A better way for bees?

The date for the entrance of the bees into Valhalla is slated for April 11th. So, I've been exploring and getting reaquainted with the old art of beekeeping lately.

To my good fortune, a friend of a friend of mine happens to be actively interested in a new (old) way of keeping bees called the Warre method which, among other things, dispenses with the whole frame and foundation system I've used in the past. The new approach is supposed to be better for the bees, simpler for the beekeeper, and produces higher quality honey. Also much to my good fortune, my friend happens to be super energetic, exacting and relentless in his craftsmanship, and a nice guy. So, he's already built up a set of these hives (first ones here in the Valley) and even built them to the Demeter Standards near and dear to the hearts of Bio Dynamics tribal elders. So, fancy hives, beautifully constructed, using natural materials, no ferrous metals, etc. Lucky bees.

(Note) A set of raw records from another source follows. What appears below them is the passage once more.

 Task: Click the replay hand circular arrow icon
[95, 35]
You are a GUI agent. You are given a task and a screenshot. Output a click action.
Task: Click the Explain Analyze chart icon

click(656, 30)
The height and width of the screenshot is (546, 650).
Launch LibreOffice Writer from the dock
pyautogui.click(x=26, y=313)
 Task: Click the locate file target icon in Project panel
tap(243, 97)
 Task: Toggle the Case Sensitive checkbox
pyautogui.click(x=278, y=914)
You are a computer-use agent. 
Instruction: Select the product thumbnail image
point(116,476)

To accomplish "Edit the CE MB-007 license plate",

I'm excited about the prospect of pampering my bees this time around. As I mentioned in an earlier entry, they need all the help they can get these days. The Warre method also results in new comb each harvest, so the honey is top notch. Bees build out comb from scratch using only a top-bar with a little strip of wax to start with. No wires, no foundation, no frame. New supers are inserted at the bottom of the hive rather than the top. The bees build downward and are free to move anywhere in the box they wish...even the queen. Each hive is left with a minimum of 12kgs of honey to winter over. You can read the rest for yourself using the link above.

Now, however, the heat's on because I have to build a set of hives up according to the Warre specifications! Better get busy.